Reputation: 159
I have a list of addresses, currently quite unclean. They take the format:
955 - 959 Fake Street
95-99 Fake Street
4-9 M4 Ln
95 - 99 Fake Street
99 Fake Street
What I would like to do is split up the street name and street number. I need a regex expression that is true for
955 - 959
95-99
4-9
95 - 99
99
I currently have this:
^[0-9][0-9]\s*+(\s*-\s*[0-9][0-9]+)
which works for the two digit addresses but does not work for the three or one digit addresses.
Thanks
Upvotes: 2
Views: 246
Reputation: 2259
Another way could be
In [83]: s = '955 - 959 Fake Street'
In [84]: s1 = '95-99 Fake Street'
In [85]: s2 = '95 - 99 Fake Street'
In [86]: s3 = '99 Fake Street'
In [87]: d = re.search(r'^[0-9]+[ ]*(-[ ]*[0-9]+){0,1}', s3)
In [88]: d.group()
Out[88]: '99 '
In [89]: d = re.search(r'^[0-9]+[ ]*(-[ ]*[0-9]+){0,1}', s2)
In [90]: d.group()
Out[90]: '95 - 99'
In [91]: d = re.search(r'^[0-9]+[ ]*(-[ ]*[0-9]+){0,1}', s1)
In [92]: d.group()
Out[92]: '95-99'
In [93]: d = re.search(r'^[0-9]+[ ]*(-[ ]*[0-9]+){0,1}', s)
In [94]: d.group()
Out[94]: '955 - 959'
the character set 0-9
cab be represented by \d
like this
d = re.search(r'^[\d]+[ ]*(-[ ]*[\d]+){0,1}', s)

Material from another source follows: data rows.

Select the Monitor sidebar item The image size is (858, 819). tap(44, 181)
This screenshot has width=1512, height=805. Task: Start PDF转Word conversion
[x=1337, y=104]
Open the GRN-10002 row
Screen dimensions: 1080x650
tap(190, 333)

Here, in all the examples, we are searching at the beginning of the string, for a sequence of at least one digit followed by zero or more spaces and optionally followed by at most one sequence of only one -
symbol followed by zero or more spaces and at least one or more digits.
Upvotes: 0
Reputation: 103814
For your example, you can do:
/^(\d+[-\s\d]*)\s/gm
Explanation:
/^(\d+[-\s\d]*)\s/gm
^ start of line
^ at least 1 digit and as many digits as possible
^ any character of the set -, space, digit
^ zero or more
^ trailing space
^ multiline for the ^ start of line assertion
Upvotes: 2
Reputation: 197
Starting from your regex:
^[0-9][0-9]\s*+(\s*-\s*[0-9][0-9]+)
You got an extra white space matcher in the second block:
^[0-9][0-9]\s*+(-\s*[0-9][0-9]+)
I would suggest you replace [0-9]
with \d
^[\d][\d]\s*+(-\s*[\d][\d]+)
Use a +
instead o 2 copies of \d
meaning at least one number:
^[\d]+\s*+(-\s*[\d]+)
Make the last block optional, so it matches 99 Fake Address
:
^[\d]+\s*+(-\s*[\d]+)?
If you know there's only going to be 1 white space, you could replace \s*
with \s?
:
^[\d]+\s?(-\s?[\d]+)?
That should match all of them :D
Upvotes: 2
Reputation: 2365
You can use braces {2,3} for 2-3 numbers - but also *+
isn't right.
/^(([0-9]{1,3}\s-\s)?[0-9]{1,3})\s/
I nested the braces so you only want the first result from the regex.
it breaks up like this
([0-9]{1,3}\s-\s)?
first, Is there a 1-3 digit number with a space-dash-space - OPTIONAL
then.. does it end in a 1-3 digit number followed by a space.
Upvotes: 2
Reputation: 12649
I'm not sure what you're trying to do here \s*+
but you basically had the answer with the last part [0-9][0-9]+
that would find 2+ digits on the end.
Maybe try this (it's more concise). This searches for 1+ digits instead of 2+
\d+(\s*-\s*\d+)?
Upvotes: 4